Task details: Copy each line of the listing that includes "pixels".

Data excerpts:
/---

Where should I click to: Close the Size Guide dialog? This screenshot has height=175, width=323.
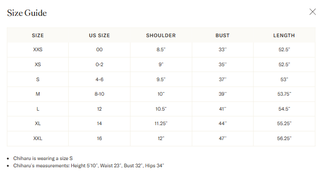[x=313, y=12]
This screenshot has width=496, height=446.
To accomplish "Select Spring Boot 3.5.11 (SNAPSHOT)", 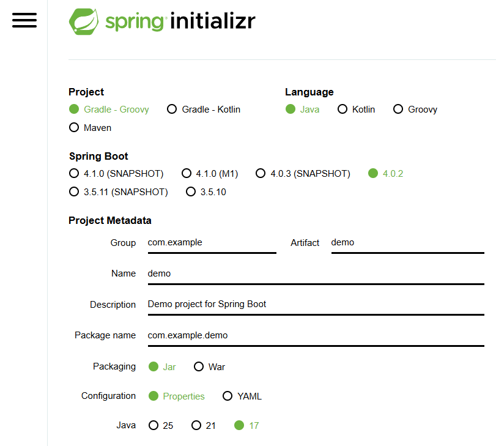I will coord(74,191).
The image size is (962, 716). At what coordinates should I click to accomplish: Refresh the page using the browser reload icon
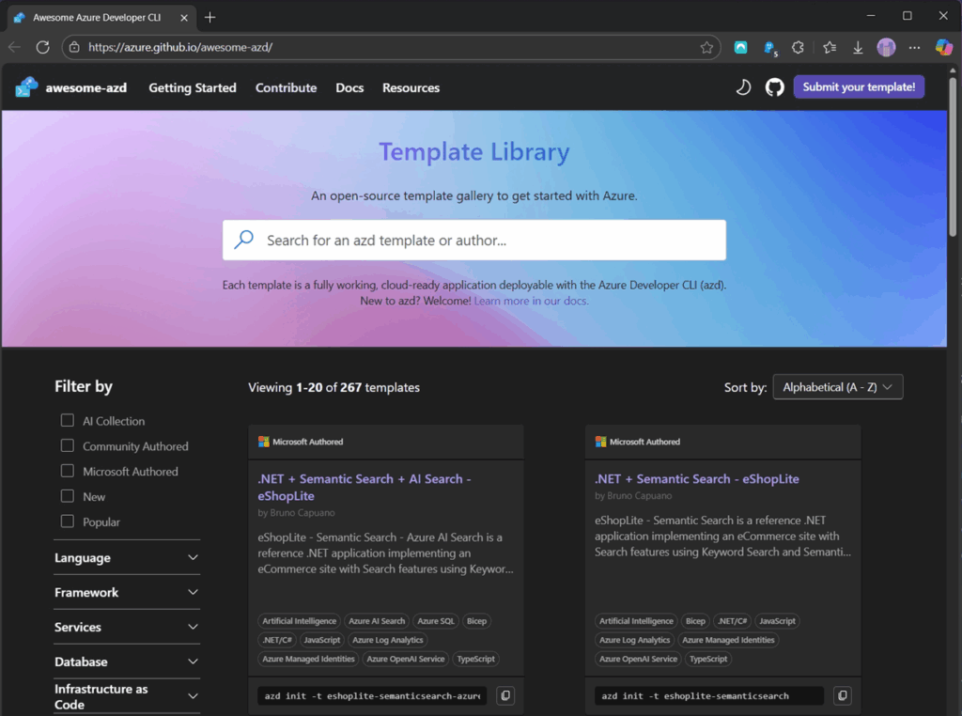coord(42,47)
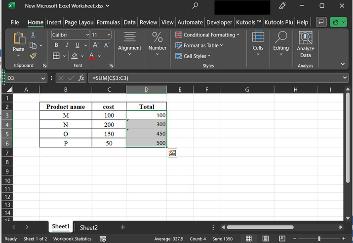Select cell C4 containing 200
The width and height of the screenshot is (353, 243).
[109, 125]
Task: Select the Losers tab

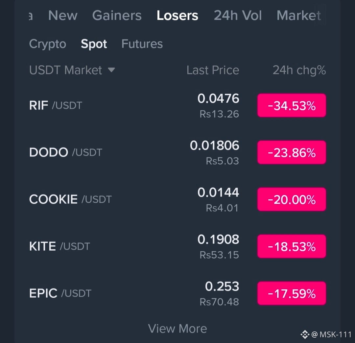Action: pyautogui.click(x=177, y=15)
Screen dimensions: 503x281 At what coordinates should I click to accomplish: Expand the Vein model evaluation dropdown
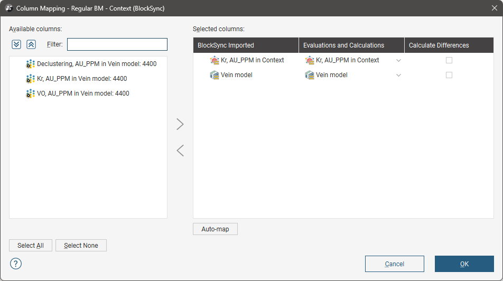(398, 75)
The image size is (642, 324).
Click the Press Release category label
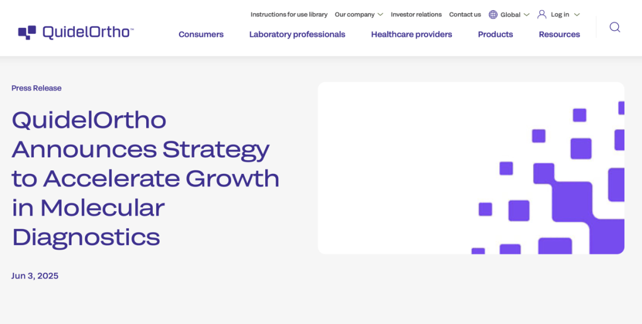[36, 88]
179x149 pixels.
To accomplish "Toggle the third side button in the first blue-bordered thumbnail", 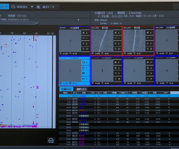I will (86, 44).
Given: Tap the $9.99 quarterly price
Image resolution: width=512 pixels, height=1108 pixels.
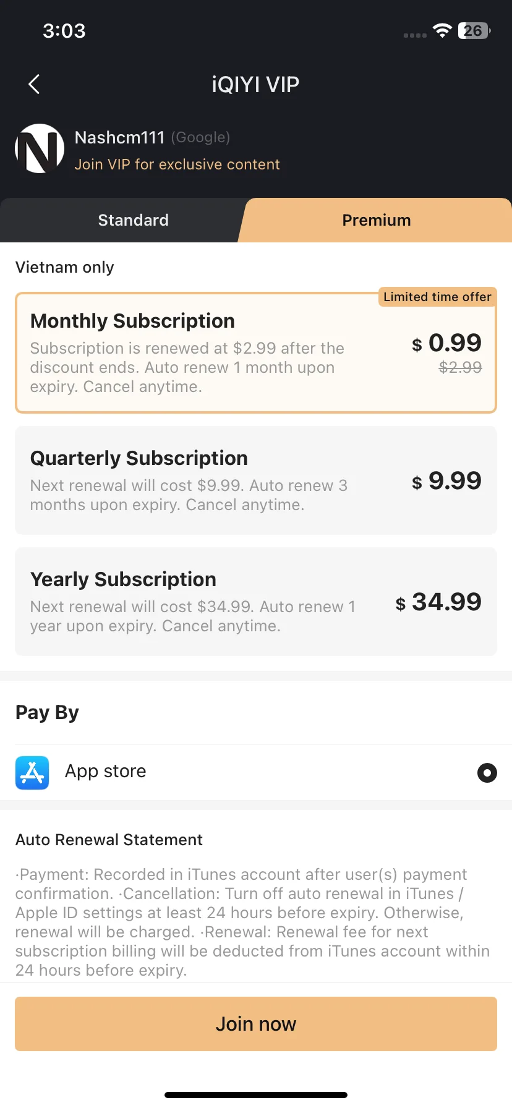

\---

Your response:
179x149 pixels.
Image resolution: width=512 pixels, height=1108 pixels.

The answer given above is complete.